There's a direct parallel here between that and what's happening in Ukraine and those Ukrainian priests who are basically supporting Putin's actions. As far as I'm concerned, they're collaborators. These priests who are getting on the radio or speaking to the press. They are collaborating with Putin to harm Ukraine, to force or attempt to force Ukraine to submit to the will of the Russians, and it's an international crime. And I'm willing to say here and now a lot of those priests are going to end up in the dockets at the International Criminal Court, and they're going to end up in prison to have a long think about not being true Christians, but political agents for Putin.

And how long does it take to investigate cases in international criminal tribunals in general? In particular, how long does it take to collect evidence, to qualify and verify all the materials? It is clear that a case can be investigated for a year or two, or it can be extended for five or ten years.

I think the trials will go on for quite a while. Now as far as the individual trial for individual perpetrators, it's hard to tell because of course you have the defense attorneys who are trying to get these alleged perpetrators off. So they can go a long time. 

But what I do think is that Ukraine is being very wise the way it's going about getting the documentation right now. Ukraine is not waiting until this war is over, until all of the atrocities have been perpetrated. Ukraine is in the process of collecting the documentation right now. The International Court is in the process of getting the documentation now. And that should move these cases forward much faster than we saw, for example, in Rwanda because the collection of the data, the testimony wasn't done until after the genocide was over. And the same thing in Sudan, it was collected during the period but not to the extent that we see in Ukraine. This is a very unique situation where Ukraine is on top of this now. And not only will more alleged perpetrators end up in the docket, but I think that early on the court will be moving fairly quickly because of the evidence that's been collected and there will probably be even more alleged perpetrators being tried than these other cases because of this collection.

And what, for example, was particularly outrageous to you in those situations when criminals who should have been held accountable and jailed for life or received 150 years for the crimes they committed, were able to avoid responsibility?

It's extremely disturbing. In fact, I know in the case of Rwanda there's a priest who was a head priest in Kigali, the capital of Rwanda. He used the church as a sanctuary. So he said.
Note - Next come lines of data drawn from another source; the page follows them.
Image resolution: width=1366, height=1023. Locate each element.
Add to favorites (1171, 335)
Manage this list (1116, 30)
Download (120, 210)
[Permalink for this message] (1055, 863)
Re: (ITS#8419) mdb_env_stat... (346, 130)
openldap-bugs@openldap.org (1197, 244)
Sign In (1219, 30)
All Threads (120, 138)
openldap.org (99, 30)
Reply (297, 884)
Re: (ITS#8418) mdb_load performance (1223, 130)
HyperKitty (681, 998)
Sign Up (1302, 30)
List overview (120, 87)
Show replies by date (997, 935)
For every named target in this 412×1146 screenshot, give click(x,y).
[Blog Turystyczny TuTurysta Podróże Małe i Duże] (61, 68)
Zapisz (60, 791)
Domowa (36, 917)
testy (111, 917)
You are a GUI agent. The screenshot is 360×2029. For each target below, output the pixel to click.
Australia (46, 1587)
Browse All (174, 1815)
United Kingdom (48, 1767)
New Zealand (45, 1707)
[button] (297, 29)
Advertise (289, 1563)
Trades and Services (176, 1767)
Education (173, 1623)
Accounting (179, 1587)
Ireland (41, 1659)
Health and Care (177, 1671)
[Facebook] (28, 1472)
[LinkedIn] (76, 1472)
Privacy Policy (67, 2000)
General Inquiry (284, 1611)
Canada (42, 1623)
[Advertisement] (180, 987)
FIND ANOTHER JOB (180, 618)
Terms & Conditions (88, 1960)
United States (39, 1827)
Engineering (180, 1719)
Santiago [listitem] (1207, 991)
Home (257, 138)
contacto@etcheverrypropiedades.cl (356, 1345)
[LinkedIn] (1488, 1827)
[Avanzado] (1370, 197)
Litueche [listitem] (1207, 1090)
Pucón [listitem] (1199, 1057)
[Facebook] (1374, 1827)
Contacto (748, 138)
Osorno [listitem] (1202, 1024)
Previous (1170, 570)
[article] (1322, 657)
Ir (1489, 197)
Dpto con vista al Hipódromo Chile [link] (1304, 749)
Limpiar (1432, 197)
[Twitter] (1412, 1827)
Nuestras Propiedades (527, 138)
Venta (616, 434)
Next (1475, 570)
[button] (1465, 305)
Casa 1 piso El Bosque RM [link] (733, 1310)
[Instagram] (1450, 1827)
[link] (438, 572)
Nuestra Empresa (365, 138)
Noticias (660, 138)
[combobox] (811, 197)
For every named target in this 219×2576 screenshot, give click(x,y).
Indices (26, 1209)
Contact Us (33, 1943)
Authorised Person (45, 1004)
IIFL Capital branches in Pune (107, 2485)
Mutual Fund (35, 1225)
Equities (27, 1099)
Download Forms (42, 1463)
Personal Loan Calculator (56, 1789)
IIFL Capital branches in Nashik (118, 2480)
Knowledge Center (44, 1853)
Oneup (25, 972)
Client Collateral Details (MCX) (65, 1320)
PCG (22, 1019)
He would invite people in, the Tootsies, the potential victims, and he would give them places to sleep. Give them food to eat. But frequently every night of a week, he would approach young women and tell him that he wanted to go to bed with them. If they refused, that very night, he would turn the women over to the killers and that was it. That man has not been found guilty yet, and he's living with great wealth in France. That is absolutely absurd, and anybody who gets off scott free, there's something wrong with it. There's something wrong with a system if that happens because these people need to be held accountable. And if they're not, it's not fair to the perpetrators. It's not fair to the country Ukraine and something needs to be done about that. Now you may know the International Criminal Court can try as many perpetrators or alleged perpetrators that they wish. If Ukraine gets to the point thinking well, they're not doing the job that we think they should do, Ukraine does have the right to hold national courts or establish a national Court to try these perpetrators as well. And who knows they may do it. But my sense is the International Criminal Court is very serious about this and wants to get these perpetrators into the dockets to try them, starting at the top with Putin.